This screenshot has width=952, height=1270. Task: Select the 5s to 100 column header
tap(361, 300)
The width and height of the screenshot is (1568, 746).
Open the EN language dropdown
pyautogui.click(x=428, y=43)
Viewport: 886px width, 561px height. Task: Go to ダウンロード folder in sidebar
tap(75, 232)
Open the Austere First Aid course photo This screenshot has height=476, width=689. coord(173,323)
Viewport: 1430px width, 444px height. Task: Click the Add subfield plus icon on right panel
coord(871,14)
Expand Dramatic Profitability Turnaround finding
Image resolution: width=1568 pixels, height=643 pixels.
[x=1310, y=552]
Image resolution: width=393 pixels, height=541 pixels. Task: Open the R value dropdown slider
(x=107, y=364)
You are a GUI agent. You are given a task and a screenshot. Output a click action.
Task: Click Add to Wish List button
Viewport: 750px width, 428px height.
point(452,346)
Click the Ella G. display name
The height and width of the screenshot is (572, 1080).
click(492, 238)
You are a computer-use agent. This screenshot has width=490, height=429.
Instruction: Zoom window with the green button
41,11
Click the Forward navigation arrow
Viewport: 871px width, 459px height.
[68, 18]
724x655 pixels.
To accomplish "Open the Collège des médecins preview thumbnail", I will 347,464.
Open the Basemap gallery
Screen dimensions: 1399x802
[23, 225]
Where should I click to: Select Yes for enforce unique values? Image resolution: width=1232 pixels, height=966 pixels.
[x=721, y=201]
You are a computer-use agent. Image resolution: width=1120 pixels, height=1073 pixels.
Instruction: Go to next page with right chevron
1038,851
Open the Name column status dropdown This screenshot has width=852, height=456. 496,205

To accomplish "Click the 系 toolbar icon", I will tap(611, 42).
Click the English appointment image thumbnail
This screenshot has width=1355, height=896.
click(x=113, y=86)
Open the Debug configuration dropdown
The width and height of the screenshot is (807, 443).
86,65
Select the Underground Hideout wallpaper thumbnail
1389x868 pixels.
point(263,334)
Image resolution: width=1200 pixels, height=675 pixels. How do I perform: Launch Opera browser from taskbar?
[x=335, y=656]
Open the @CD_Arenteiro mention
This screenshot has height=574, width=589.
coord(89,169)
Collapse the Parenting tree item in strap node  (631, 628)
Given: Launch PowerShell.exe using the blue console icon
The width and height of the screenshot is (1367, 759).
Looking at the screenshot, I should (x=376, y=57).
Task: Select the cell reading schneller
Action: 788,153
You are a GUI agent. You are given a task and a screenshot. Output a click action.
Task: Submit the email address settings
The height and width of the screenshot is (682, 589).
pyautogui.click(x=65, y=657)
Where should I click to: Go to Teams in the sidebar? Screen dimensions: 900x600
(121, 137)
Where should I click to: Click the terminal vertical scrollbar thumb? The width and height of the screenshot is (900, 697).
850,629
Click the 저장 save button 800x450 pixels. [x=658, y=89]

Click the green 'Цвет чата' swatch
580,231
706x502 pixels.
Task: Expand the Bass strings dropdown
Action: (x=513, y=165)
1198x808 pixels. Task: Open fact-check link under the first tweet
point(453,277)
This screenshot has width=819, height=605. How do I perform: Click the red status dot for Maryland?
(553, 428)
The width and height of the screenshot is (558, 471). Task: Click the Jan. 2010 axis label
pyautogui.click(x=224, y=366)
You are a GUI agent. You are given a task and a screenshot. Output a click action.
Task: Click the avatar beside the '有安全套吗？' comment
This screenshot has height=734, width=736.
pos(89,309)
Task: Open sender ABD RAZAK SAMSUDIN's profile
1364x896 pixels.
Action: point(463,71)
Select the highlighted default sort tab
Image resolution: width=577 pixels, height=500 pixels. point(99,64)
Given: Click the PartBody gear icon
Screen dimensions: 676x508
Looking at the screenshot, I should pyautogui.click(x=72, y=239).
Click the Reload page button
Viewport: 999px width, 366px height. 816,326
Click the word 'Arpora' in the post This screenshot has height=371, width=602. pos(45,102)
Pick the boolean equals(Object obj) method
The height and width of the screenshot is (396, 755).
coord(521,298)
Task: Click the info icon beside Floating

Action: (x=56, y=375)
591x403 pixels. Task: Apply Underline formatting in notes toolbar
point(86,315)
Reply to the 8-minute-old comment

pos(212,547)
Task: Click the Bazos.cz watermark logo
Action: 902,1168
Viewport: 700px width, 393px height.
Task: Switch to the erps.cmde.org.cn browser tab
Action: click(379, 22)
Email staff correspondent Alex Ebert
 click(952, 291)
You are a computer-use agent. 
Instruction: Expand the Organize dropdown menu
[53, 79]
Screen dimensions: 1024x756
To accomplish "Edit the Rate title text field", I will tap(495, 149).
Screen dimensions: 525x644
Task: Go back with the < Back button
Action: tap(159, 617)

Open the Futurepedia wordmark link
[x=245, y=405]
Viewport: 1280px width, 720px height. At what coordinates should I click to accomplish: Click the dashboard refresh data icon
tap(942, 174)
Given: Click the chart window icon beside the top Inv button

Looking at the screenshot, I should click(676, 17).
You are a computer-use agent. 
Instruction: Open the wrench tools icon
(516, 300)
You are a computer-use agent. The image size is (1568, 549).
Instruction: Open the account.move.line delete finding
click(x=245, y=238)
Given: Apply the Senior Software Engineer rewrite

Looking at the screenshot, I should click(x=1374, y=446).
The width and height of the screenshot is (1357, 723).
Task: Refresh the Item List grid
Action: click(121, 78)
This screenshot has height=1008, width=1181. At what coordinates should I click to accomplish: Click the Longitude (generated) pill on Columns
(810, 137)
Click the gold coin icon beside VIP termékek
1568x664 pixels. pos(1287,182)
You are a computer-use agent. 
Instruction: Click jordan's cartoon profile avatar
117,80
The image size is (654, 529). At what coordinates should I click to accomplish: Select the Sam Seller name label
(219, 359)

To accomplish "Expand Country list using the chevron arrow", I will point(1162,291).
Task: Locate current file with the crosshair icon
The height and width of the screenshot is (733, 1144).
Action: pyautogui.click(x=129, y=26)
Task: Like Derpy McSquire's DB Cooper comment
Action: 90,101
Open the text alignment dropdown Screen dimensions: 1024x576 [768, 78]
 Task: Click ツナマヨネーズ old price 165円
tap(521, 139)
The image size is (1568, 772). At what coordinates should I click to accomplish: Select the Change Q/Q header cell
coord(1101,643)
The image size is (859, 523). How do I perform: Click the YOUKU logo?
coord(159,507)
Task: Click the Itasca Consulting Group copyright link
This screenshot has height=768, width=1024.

**EXERCISE INSTRUCTIONS**
Copy out the entire listing again, word for word.

**ANSWER AREA**
This screenshot has width=952, height=1270. Task: Select the 5s to 100 column header
tap(361, 300)
The width and height of the screenshot is (1568, 746).
Open the EN language dropdown
pyautogui.click(x=428, y=43)
Viewport: 886px width, 561px height. Task: Go to ダウンロード folder in sidebar
tap(75, 232)
Open the Austere First Aid course photo This screenshot has height=476, width=689. coord(173,323)
Viewport: 1430px width, 444px height. Task: Click the Add subfield plus icon on right panel
coord(871,14)
Expand Dramatic Profitability Turnaround finding
Image resolution: width=1568 pixels, height=643 pixels.
[x=1310, y=552]
Image resolution: width=393 pixels, height=541 pixels. Task: Open the R value dropdown slider
(x=107, y=364)
You are a GUI agent. You are given a task and a screenshot. Output a click action.
Task: Click Add to Wish List button
Viewport: 750px width, 428px height.
point(452,346)
Click the Ella G. display name
The height and width of the screenshot is (572, 1080).
click(492, 238)
You are a computer-use agent. This screenshot has width=490, height=429.
Instruction: Zoom window with the green button
41,11
Click the Forward navigation arrow
Viewport: 871px width, 459px height.
[68, 18]
724x655 pixels.
To accomplish "Open the Collège des médecins preview thumbnail", I will 347,464.
Open the Basemap gallery
Screen dimensions: 1399x802
[23, 225]
Where should I click to: Select Yes for enforce unique values? Image resolution: width=1232 pixels, height=966 pixels.
[x=721, y=201]
You are a computer-use agent. Image resolution: width=1120 pixels, height=1073 pixels.
Instruction: Go to next page with right chevron
1038,851
Open the Name column status dropdown This screenshot has width=852, height=456. 496,205

To accomplish "Click the 系 toolbar icon", I will tap(611, 42).
Click the English appointment image thumbnail
This screenshot has width=1355, height=896.
click(x=113, y=86)
Open the Debug configuration dropdown
The width and height of the screenshot is (807, 443).
86,65
Select the Underground Hideout wallpaper thumbnail
1389x868 pixels.
point(263,334)
Image resolution: width=1200 pixels, height=675 pixels. How do I perform: Launch Opera browser from taskbar?
[x=335, y=656]
Open the @CD_Arenteiro mention
This screenshot has height=574, width=589.
coord(89,169)
Collapse the Parenting tree item in strap node  (631, 628)
Given: Launch PowerShell.exe using the blue console icon
The width and height of the screenshot is (1367, 759).
Looking at the screenshot, I should (x=376, y=57).
Task: Select the cell reading schneller
Action: 788,153
You are a GUI agent. You are given a task and a screenshot. Output a click action.
Task: Submit the email address settings
The height and width of the screenshot is (682, 589).
pyautogui.click(x=65, y=657)
Where should I click to: Go to Teams in the sidebar? Screen dimensions: 900x600
(121, 137)
Where should I click to: Click the terminal vertical scrollbar thumb? The width and height of the screenshot is (900, 697).
850,629
Click the 저장 save button 800x450 pixels. [x=658, y=89]

Click the green 'Цвет чата' swatch
580,231
706x502 pixels.
Task: Expand the Bass strings dropdown
Action: (x=513, y=165)
1198x808 pixels. Task: Open fact-check link under the first tweet
point(453,277)
This screenshot has width=819, height=605. How do I perform: Click the red status dot for Maryland?
(553, 428)
The width and height of the screenshot is (558, 471). Task: Click the Jan. 2010 axis label
pyautogui.click(x=224, y=366)
You are a GUI agent. You are given a task and a screenshot. Output a click action.
Task: Click the avatar beside the '有安全套吗？' comment
This screenshot has height=734, width=736.
pos(89,309)
Task: Open sender ABD RAZAK SAMSUDIN's profile
1364x896 pixels.
Action: point(463,71)
Select the highlighted default sort tab
Image resolution: width=577 pixels, height=500 pixels. point(99,64)
Given: Click the PartBody gear icon
Screen dimensions: 676x508
Looking at the screenshot, I should pyautogui.click(x=72, y=239).
Click the Reload page button
Viewport: 999px width, 366px height. 816,326
Click the word 'Arpora' in the post This screenshot has height=371, width=602. pos(45,102)
Pick the boolean equals(Object obj) method
The height and width of the screenshot is (396, 755).
coord(521,298)
Task: Click the info icon beside Floating

Action: (x=56, y=375)
591x403 pixels. Task: Apply Underline formatting in notes toolbar
point(86,315)
Reply to the 8-minute-old comment

pos(212,547)
Task: Click the Bazos.cz watermark logo
Action: 902,1168
Viewport: 700px width, 393px height.
Task: Switch to the erps.cmde.org.cn browser tab
Action: click(379, 22)
Email staff correspondent Alex Ebert
 click(952, 291)
You are a computer-use agent. 
Instruction: Expand the Organize dropdown menu
[53, 79]
Screen dimensions: 1024x756
To accomplish "Edit the Rate title text field", I will tap(495, 149).
Screen dimensions: 525x644
Task: Go back with the < Back button
Action: tap(159, 617)

Open the Futurepedia wordmark link
[x=245, y=405]
Viewport: 1280px width, 720px height. At what coordinates should I click to accomplish: Click the dashboard refresh data icon
tap(942, 174)
Given: Click the chart window icon beside the top Inv button

Looking at the screenshot, I should click(676, 17).
You are a computer-use agent. 
Instruction: Open the wrench tools icon
(516, 300)
You are a computer-use agent. The image size is (1568, 549).
Instruction: Open the account.move.line delete finding
click(x=245, y=238)
Given: Apply the Senior Software Engineer rewrite

Looking at the screenshot, I should click(x=1374, y=446).
The width and height of the screenshot is (1357, 723).
Task: Refresh the Item List grid
Action: click(121, 78)
This screenshot has height=1008, width=1181. At what coordinates should I click to accomplish: Click the Longitude (generated) pill on Columns
(810, 137)
Click the gold coin icon beside VIP termékek
1568x664 pixels. pos(1287,182)
You are a computer-use agent. 
Instruction: Click jordan's cartoon profile avatar
117,80
The image size is (654, 529). At what coordinates should I click to accomplish: Select the Sam Seller name label
(219, 359)

To accomplish "Expand Country list using the chevron arrow", I will point(1162,291).
Task: Locate current file with the crosshair icon
The height and width of the screenshot is (733, 1144).
Action: pyautogui.click(x=129, y=26)
Task: Like Derpy McSquire's DB Cooper comment
Action: 90,101
Open the text alignment dropdown Screen dimensions: 1024x576 [768, 78]
 Task: Click ツナマヨネーズ old price 165円
tap(521, 139)
The image size is (1568, 772). At what coordinates should I click to accomplish: Select the Change Q/Q header cell
coord(1101,643)
The image size is (859, 523). How do I perform: Click the YOUKU logo?
coord(159,507)
Task: Click the Itasca Consulting Group copyright link
This screenshot has height=768, width=1024.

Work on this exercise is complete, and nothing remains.